Large Language Models (LLM)

Key Selection Criteria

When choosing a large language model, consider the following key factors:

1. Environment: Whether the usage environment has internet access determines the choice between cloud-based or local models.

2. Quality: The model's ability to generate responses and follow instructions.

3. Speed: Text generation speed and latency requirements to ensure model response time.

4. Pricing: Consider the model's usage costs based on requirements. (No need to consider model pricing on MaiAgent)

5. Others: Whether it supports multimodal capabilities, function calling support.

Large Language Models Supported on MaiAgent

Cloud Models (Closed Source)

Local Models (Open Source)

Below is a comparison table of mainstream open source models. For hardware requirements of open source models, please refer to the GPU chapter.

Do Models Always Need Fine-tuning?

With the rapid development of artificial intelligence technology, language models have acquired powerful language understanding and generation capabilities, and are widely used in many fields. For example, pre-trained language models can easily handle daily conversations, article generation, and simple Q&A tasks.

However, when models face more challenging professional domain tasks, such as medical, legal, or technical support, relying solely on pre-trained models may not provide optimal performance. Some developers choose to perform Fine-tuning, which involves additional training for specific domains to improve the model's professional knowledge.

However, Fine-tuning is not the only solution. There are two other effective methods to achieve this goal: Prompt Engineering and RAG (Retrieval-Augmented Generation).

1. Prompt Engineering: Optimizing Model Performance Through Precise Prompts

Prompt Engineering involves designing precise prompt statements to guide the model in generating desired results. The core of this method is to design detailed expressions based on task requirements, helping the model narrow down the answer scope, understand context, and required output format.

Suppose we have a language model aimed at recommending suitable products based on user needs. In this case, if expressed as "I want to buy a high-performance phone," the model might generate imprecise answers because "high-performance" can have many different interpretations, possibly referring to processing speed, camera performance, battery life, etc.
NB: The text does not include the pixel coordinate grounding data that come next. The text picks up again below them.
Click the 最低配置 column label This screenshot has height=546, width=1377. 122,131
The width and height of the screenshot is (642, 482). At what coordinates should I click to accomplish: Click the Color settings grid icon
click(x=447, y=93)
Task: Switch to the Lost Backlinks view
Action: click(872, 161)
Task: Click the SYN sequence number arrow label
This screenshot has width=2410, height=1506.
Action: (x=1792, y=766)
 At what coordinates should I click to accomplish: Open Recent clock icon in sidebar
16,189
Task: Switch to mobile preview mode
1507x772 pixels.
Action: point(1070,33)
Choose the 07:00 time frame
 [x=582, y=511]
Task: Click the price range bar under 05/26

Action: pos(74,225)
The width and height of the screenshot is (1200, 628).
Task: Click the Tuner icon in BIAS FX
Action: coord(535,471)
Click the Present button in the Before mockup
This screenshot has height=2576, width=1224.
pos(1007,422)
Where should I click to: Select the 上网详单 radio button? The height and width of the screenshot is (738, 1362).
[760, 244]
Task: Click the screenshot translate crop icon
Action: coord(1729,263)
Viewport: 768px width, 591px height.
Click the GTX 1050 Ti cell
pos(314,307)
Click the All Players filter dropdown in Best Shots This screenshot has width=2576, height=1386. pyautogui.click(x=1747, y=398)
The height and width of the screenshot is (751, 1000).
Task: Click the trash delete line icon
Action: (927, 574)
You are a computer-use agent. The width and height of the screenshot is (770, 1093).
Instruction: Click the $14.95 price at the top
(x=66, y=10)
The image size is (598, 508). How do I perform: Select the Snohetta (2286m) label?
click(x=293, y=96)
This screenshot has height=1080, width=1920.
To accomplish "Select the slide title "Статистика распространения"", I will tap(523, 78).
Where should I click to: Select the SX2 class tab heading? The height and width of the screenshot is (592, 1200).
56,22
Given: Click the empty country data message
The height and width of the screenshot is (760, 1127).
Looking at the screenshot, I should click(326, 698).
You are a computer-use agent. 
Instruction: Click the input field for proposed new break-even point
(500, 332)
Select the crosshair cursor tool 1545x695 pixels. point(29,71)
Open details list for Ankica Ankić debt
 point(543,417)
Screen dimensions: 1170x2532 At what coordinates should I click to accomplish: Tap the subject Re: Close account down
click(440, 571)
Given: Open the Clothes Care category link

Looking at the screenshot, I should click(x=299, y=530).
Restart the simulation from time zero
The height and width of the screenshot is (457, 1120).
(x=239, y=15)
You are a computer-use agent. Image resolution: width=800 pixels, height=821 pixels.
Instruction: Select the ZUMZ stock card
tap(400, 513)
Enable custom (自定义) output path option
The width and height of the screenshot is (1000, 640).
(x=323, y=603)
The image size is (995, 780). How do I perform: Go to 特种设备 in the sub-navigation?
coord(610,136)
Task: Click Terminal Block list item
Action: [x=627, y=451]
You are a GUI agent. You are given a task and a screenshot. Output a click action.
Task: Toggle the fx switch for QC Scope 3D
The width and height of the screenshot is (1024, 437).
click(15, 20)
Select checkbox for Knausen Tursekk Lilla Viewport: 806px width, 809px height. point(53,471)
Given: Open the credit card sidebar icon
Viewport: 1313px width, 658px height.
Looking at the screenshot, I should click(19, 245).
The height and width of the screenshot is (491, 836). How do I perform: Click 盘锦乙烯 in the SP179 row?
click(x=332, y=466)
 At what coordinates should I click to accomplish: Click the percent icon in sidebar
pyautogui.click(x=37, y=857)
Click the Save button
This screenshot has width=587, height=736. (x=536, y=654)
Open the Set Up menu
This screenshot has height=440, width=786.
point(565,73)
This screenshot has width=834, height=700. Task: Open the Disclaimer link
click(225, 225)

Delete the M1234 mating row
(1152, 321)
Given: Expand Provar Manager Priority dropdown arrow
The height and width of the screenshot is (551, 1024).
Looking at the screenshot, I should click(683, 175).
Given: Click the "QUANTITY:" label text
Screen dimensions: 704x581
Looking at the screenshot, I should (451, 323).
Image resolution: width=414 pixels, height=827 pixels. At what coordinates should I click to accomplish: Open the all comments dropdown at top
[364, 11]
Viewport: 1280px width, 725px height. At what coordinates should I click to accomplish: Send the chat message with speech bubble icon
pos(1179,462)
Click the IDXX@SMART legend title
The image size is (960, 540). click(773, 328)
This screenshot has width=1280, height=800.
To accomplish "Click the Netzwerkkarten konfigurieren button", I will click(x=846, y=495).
To improve recommendation accuracy, we can perform Prompt Engineering by designing more specific questions or providing additional context to help the model better understand user needs. For example, changing to the following prompt:

"I need a phone with long battery life and a high-efficiency processor, priced between $500 to $800, please recommend several phones that meet these criteria."

2. RAG: Enhancing Generation Capabilities by Combining External Knowledge

RAG improves model performance by combining external knowledge retrieval with the generation process.

In traditional generation tasks, models rely only on knowledge learned during pre-training. RAG, however, uses a retrieval system to obtain external data in real-time and combines this data with the generation model to provide more accurate answers to questions or generate text.

For example, in the medical field, when a model is asked about a rare disease, RAG can first retrieve relevant information from professional medical databases, then generate more accurate answers based on this information. The advantage of this method is that even if the model hasn't encountered certain information during training, it can still provide high-quality responses by retrieving existing knowledge. This is particularly suitable for scenarios requiring real-time knowledge updates and can greatly expand the model's knowledge range.

In conclusion, Fine-tuning, Prompt Engineering, and RAG each have their advantages and applicable scenarios. The most suitable strategy can be chosen based on application scenarios and requirements, rather than relying solely on Fine-tuning.

Prompt Engineering provides a low-cost and flexible solution by designing precise prompts to guide models in producing high-quality results.

RAG provides a method combining external knowledge with generation capabilities, offering more precise answers when dynamic knowledge acquisition is needed.

Fine-tuning can significantly improve model performance in specific domains but requires large amounts of professional data and consumes additional resources. It should be considered as a last resort when both Prompt Engineering and RAG approaches fail.